▸ **Data provided**:
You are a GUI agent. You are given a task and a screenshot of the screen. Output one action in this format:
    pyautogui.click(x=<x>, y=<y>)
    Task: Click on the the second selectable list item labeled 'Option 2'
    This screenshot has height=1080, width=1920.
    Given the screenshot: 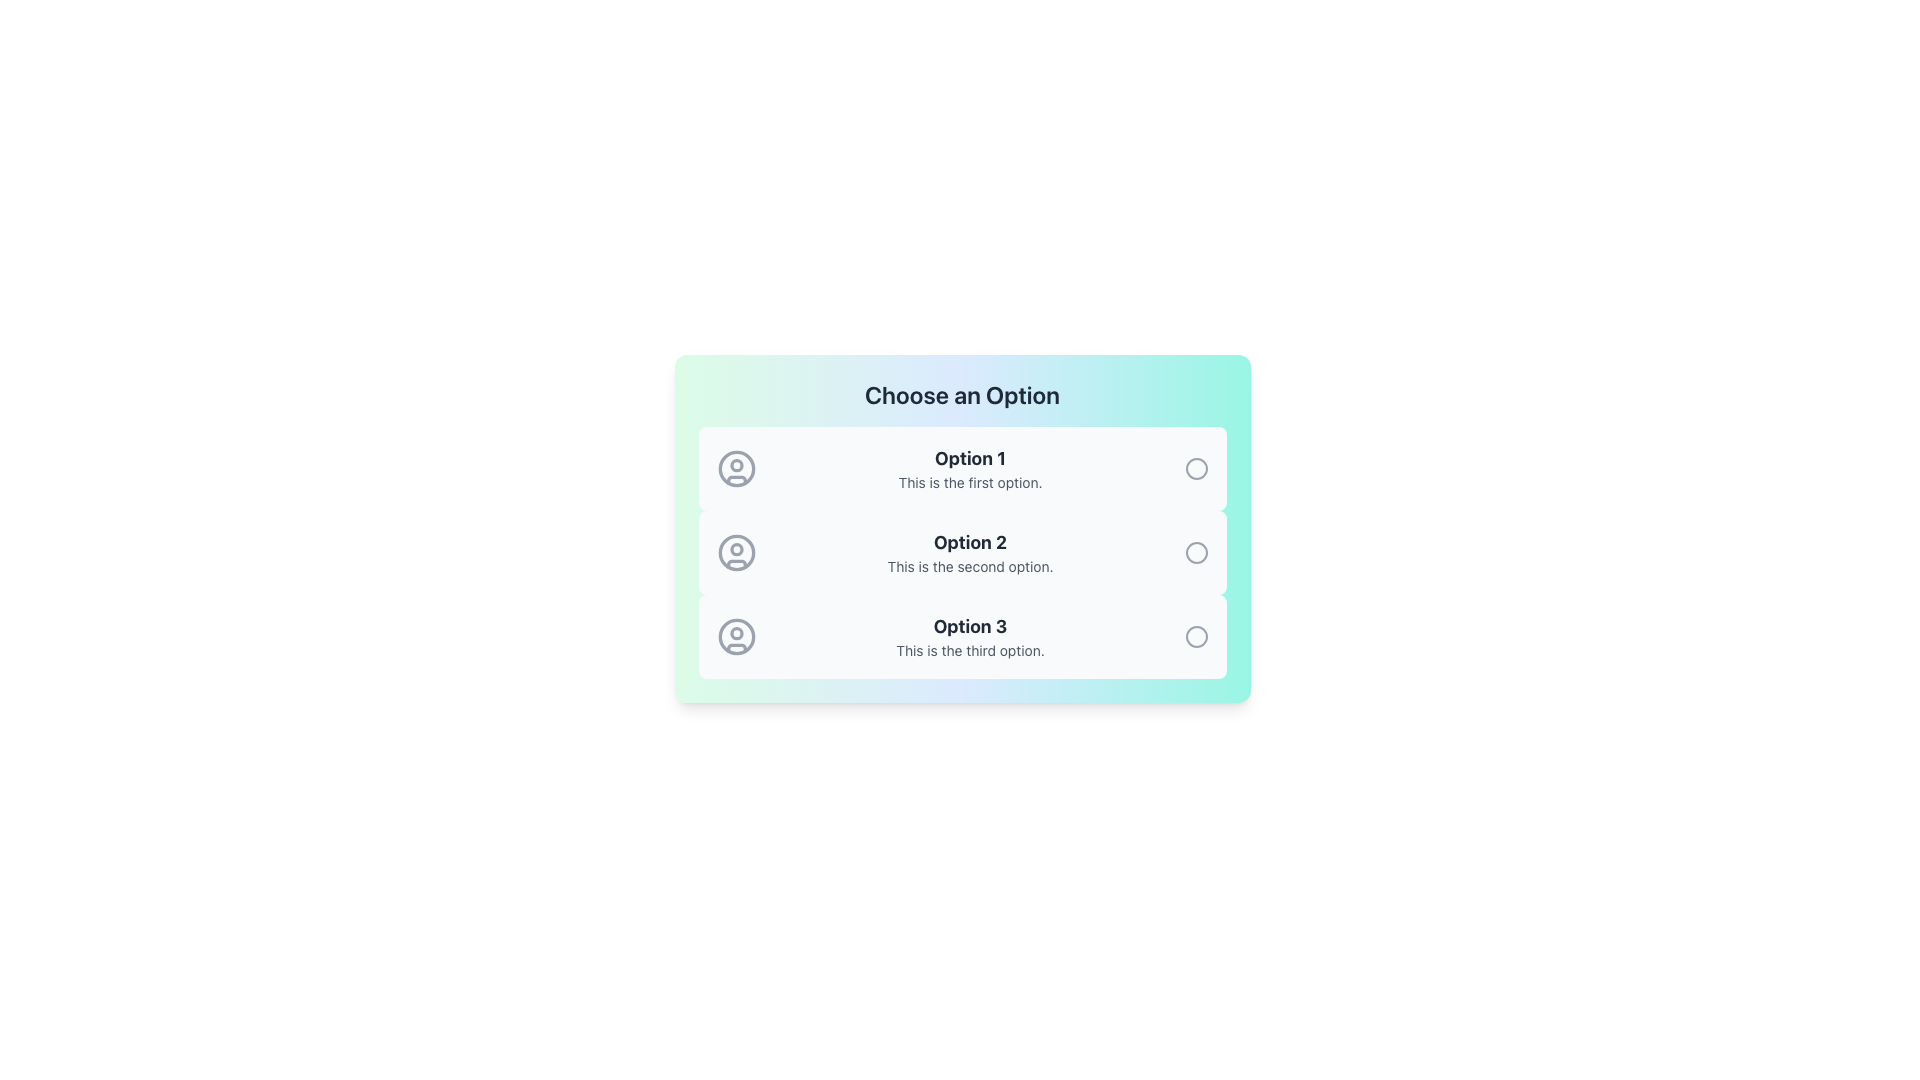 What is the action you would take?
    pyautogui.click(x=962, y=552)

▸ **Given task**:
Put the lines of the listing, starting at its first line and ending at the line containing "This screenshot has", into a Markdown table with the columns Row and Text, where Row numbers each line and blank lines are left out.

▸ **Answer to this exercise**:
| Row | Text |
|---|---|
| 1 | You are a GUI agent. You are given a task and a screenshot of the screen. Output one action in this format: |
| 2 |     pyautogui.click(x=<x>, y=<y>) |
| 3 |     Task: Click on the the second selectable list item labeled 'Option 2' |
| 4 |     This screenshot has height=1080, width=1920. |